On the 17th, the Ministry of Land, Infrastructure, Transport and Tourism prepared amendments to the law requiring shippers to improve logistics efficiency in order to improve the working environment, such as the multi-subcontracting structure of the transportation industry, Yomiuri reported on the same day.
The Ministry of Land, Infrastructure, and Transport (MLIT) held an expert meeting on the same day and announced this proposal, announcing that it would submit a related law amendment bill to Congress for the first time in 24 years.
The revised law requires shippers and logistics operators to establish plans in law, such as reducing the number of deliveries and driver waiting time, in order to increase operational efficiency by strengthening the cooperation system.
Yomiuri said the goal of the revision was to improve the wages and treatment of truck drivers, and that it was a proactive response to the "2024 problem" in the transportation industry caused by driver shortages.
In truck freight transportation, basic conditions such as delivery time are decided between the sender and the receiver in a package, which puts the transportation company in a weak position, and moreover, truck drivers are forced into harsh working conditions, Yomiuri pointed out.
According to the new amendment, the logistics operator, which is located in A, can reduce waiting time for truck drivers by applying new labor standards from April 24.
Yomiuri reported that transport capacity is expected to be reduced by up to 14.2% (equivalent to 400 million tons) while the working environment improves this time, and the number of drivers hired by Japan is also decreasing, and transport companies are in a hurry to secure workers.

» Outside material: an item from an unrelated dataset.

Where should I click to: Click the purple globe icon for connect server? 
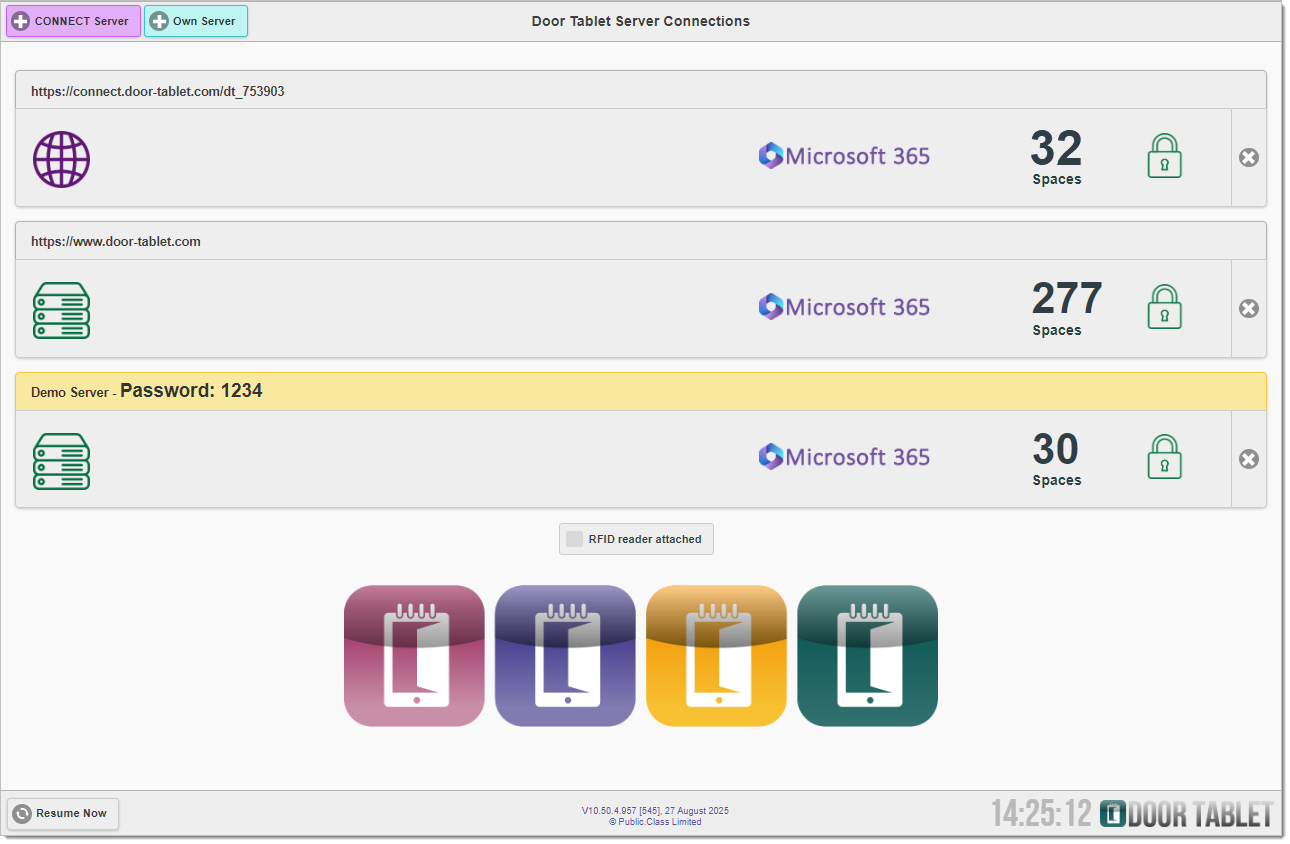click(x=61, y=159)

In Korea, on the 16th, the Fair Trade Commission held a meeting to decide whether to file a complaint with the prosecution on charges of “obstruction of the investigation,” considering the KCTU Public Transportation Workers’ Cargo Solidarity Headquarters (Cargo Solidarity) as a business group.

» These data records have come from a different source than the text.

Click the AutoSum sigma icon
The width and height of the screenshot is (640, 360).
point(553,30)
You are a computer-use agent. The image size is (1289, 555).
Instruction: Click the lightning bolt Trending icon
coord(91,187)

The government saw the strike as an illegal act by the cargo union demanding the Ministry of Land, Transport and Maritime Affairs to 'abolish the sunset system of the safe fare system and expand the scope of application,' and abolished the 3-year extension plan. approached by business organizations.

The Fair Trade Commission examiner defined the cargo union as a business group for special employment types (special high school), and the cargo union is a labor union governed by the three rights of labor and is not subject to the Fair Trade Act.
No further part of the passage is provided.